II est dans une situation pire que l’esclavage, à moins qu’il ne passe du côté du manche en se faisant « mpikarakara ». Ceci encore : quand des Malgaches meurent dans un hôpital, on les enterre comme des chiens crevés. D’autres. Malgaches, des détenus, sont chargés de les enfouir.
Quand un détenu malgache est libéré de prison, il rend ses effets, qui consistent en un bourgeron de toile (pas de pantalon), et l’administration lui fait cadeau, au cas où il ne retrouve pas ses vêtements, d’un sac de jute percé de trois trous. Ce costume est bon pour un Malgache qui, par surcroît de honte, sort de prison…

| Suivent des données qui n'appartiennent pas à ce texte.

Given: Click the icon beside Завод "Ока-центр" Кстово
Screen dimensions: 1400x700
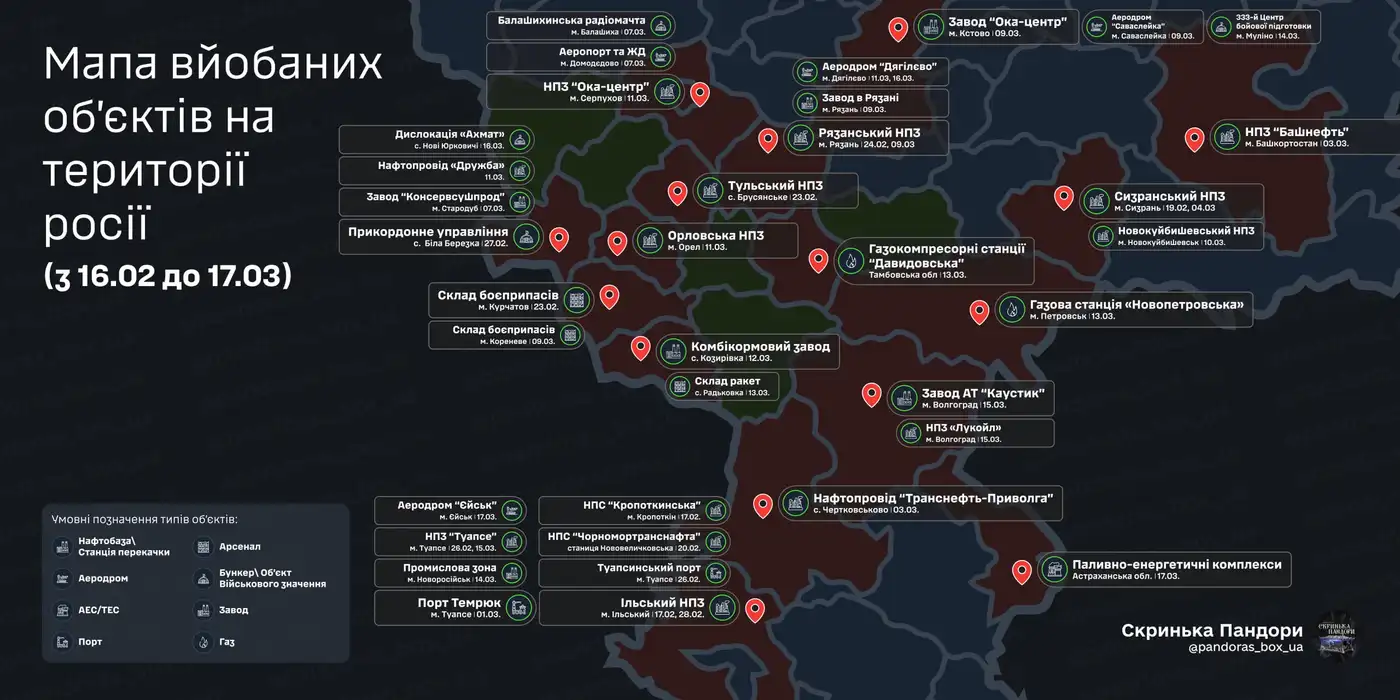Looking at the screenshot, I should pos(930,27).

Quant à la façon dont s’exerce la judicature sur l’indigène, elle n’a de commun que de vagues simagrées avec la justice, telle que nous la voyons rendre en France où pourtant elle prête beaucoup à critique.
Autant dire qu’elle rend des arrêts contre les indigènes et qu’elle les frappe d’autant plus fort qu’ils manifestent plus de dignité et d’esprit d’indépendance.
La grande misère des colonies lointaines livrées à tous les abus de la force est une des réalités les plus dramatiques des temps présents. En supposant que des adoucissements aient été apportés à l’exploitation des peuples colonisés depuis les temps où Vigné d’Octon écrivait La gloire du Sabre et la Sueur du burnou, et Pierre Mille le Caoutchouc rouge, ces adoucissements ne sont que de surface.
On ne coupe plus des mains comme au Congo Léopoldien, il y a trente ans, on ne dynamite plus par sadisme on a renoncé à des divertissements individuels que l’état actuel des esprits ne permettrait plus, mais on fait mourir en groupe, à petit feu, et des races humaines réputées inférieures, sont en voie d’extinction,
Dénonçons l’anthropophagie blanche sur les Noirs. Stigmatisons le colonialisme dévorateur.